When you reach the line containing "The width and height of the screenshot is (700, 525)." in the entries below, begin reproducing lines exactly, and stop once the line containing "Task: Click the زغال سنگ طبس logo" is done.

[[ RECORDS open ]]

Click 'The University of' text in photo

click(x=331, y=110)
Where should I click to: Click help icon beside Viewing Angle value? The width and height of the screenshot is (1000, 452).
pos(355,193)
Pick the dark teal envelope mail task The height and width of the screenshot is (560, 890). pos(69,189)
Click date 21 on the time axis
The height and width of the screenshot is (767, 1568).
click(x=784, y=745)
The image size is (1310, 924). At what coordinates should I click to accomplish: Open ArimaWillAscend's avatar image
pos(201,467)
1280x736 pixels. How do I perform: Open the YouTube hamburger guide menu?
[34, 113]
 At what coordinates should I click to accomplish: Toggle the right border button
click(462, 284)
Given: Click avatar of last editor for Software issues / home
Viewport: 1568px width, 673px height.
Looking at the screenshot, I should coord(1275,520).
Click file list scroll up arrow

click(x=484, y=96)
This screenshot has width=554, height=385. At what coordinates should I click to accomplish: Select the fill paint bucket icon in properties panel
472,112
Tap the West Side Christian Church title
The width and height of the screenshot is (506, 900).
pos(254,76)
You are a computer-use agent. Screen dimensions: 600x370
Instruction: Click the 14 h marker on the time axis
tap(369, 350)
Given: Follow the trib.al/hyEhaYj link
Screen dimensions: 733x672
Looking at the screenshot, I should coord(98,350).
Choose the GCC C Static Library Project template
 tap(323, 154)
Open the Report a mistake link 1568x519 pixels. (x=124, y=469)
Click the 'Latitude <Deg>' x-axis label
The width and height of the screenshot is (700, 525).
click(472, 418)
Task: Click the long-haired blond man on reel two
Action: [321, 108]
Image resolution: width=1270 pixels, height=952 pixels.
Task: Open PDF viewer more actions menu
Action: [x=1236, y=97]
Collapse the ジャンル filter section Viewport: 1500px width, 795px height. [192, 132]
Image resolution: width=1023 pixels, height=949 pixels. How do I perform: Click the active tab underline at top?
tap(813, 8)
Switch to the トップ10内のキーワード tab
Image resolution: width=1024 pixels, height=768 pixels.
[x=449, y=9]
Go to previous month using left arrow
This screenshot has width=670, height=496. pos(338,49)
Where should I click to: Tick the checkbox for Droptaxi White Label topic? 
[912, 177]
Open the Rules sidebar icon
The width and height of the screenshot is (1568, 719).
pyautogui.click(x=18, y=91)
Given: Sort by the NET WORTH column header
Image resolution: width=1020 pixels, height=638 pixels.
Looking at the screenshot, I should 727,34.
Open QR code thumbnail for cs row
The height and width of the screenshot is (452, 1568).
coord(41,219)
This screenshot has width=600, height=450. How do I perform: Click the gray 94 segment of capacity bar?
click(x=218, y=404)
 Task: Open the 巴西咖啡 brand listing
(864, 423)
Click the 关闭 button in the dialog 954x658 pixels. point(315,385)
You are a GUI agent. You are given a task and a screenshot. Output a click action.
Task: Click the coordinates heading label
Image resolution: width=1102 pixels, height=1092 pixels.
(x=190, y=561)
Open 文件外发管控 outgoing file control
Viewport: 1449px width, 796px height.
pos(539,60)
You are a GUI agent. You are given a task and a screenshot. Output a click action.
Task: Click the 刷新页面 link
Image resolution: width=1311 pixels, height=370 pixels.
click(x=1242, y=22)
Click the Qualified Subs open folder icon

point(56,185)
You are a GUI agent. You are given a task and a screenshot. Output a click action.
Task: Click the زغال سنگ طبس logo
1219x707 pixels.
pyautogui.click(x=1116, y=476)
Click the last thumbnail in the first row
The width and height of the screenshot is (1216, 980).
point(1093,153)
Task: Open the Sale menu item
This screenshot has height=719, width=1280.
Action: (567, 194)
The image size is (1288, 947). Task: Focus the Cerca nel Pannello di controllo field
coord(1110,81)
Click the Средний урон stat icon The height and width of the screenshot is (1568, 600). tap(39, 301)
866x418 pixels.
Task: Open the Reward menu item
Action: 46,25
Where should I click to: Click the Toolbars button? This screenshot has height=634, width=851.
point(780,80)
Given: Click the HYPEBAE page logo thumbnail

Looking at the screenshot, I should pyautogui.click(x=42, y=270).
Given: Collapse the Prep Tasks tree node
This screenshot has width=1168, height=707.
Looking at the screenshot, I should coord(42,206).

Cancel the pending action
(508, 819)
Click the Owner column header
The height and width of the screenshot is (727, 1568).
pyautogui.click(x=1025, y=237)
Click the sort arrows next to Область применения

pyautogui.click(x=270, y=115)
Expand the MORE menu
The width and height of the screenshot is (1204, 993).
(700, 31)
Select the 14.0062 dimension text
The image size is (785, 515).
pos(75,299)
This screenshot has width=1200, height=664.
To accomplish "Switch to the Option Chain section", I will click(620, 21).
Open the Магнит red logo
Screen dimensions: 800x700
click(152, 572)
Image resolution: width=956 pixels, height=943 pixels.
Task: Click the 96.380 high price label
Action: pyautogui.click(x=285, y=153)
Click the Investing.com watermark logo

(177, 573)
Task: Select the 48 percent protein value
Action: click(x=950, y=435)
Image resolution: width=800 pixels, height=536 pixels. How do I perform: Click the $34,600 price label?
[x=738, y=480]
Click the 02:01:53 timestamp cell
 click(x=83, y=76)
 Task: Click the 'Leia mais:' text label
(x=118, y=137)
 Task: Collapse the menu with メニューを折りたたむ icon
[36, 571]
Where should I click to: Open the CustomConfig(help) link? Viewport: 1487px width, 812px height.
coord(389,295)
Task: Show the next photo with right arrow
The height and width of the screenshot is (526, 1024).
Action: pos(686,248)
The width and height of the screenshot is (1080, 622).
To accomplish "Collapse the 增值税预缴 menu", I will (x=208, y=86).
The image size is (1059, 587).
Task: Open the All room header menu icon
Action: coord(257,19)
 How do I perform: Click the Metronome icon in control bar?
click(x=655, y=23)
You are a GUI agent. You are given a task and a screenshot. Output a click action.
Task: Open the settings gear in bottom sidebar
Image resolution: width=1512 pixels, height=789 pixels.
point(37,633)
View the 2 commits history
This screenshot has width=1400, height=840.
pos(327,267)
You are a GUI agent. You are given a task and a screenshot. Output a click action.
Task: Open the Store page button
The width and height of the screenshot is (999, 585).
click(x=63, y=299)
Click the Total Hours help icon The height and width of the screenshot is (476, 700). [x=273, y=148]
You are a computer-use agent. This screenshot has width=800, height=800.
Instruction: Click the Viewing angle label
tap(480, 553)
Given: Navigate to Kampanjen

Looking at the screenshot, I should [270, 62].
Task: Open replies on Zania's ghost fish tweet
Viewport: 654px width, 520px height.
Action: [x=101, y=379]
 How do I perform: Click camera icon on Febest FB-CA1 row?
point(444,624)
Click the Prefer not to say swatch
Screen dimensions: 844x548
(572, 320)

[[ RECORDS closed ]]

▶ _EXPECTED ANSWER_:
The width and height of the screenshot is (700, 525).
click(472, 418)
Task: Click the long-haired blond man on reel two
Action: [321, 108]
Image resolution: width=1270 pixels, height=952 pixels.
Task: Open PDF viewer more actions menu
Action: [x=1236, y=97]
Collapse the ジャンル filter section Viewport: 1500px width, 795px height. [192, 132]
Image resolution: width=1023 pixels, height=949 pixels. How do I perform: Click the active tab underline at top?
tap(813, 8)
Switch to the トップ10内のキーワード tab
Image resolution: width=1024 pixels, height=768 pixels.
[x=449, y=9]
Go to previous month using left arrow
This screenshot has width=670, height=496. pos(338,49)
Where should I click to: Tick the checkbox for Droptaxi White Label topic? 
[912, 177]
Open the Rules sidebar icon
The width and height of the screenshot is (1568, 719).
pyautogui.click(x=18, y=91)
Given: Sort by the NET WORTH column header
Image resolution: width=1020 pixels, height=638 pixels.
Looking at the screenshot, I should 727,34.
Open QR code thumbnail for cs row
The height and width of the screenshot is (452, 1568).
coord(41,219)
This screenshot has width=600, height=450. How do I perform: Click the gray 94 segment of capacity bar?
click(x=218, y=404)
 Task: Open the 巴西咖啡 brand listing
(864, 423)
Click the 关闭 button in the dialog 954x658 pixels. point(315,385)
You are a GUI agent. You are given a task and a screenshot. Output a click action.
Task: Click the coordinates heading label
Image resolution: width=1102 pixels, height=1092 pixels.
(x=190, y=561)
Open 文件外发管控 outgoing file control
Viewport: 1449px width, 796px height.
pos(539,60)
You are a GUI agent. You are given a task and a screenshot. Output a click action.
Task: Click the 刷新页面 link
Image resolution: width=1311 pixels, height=370 pixels.
click(x=1242, y=22)
Click the Qualified Subs open folder icon

point(56,185)
You are a GUI agent. You are given a task and a screenshot. Output a click action.
Task: Click the زغال سنگ طبس logo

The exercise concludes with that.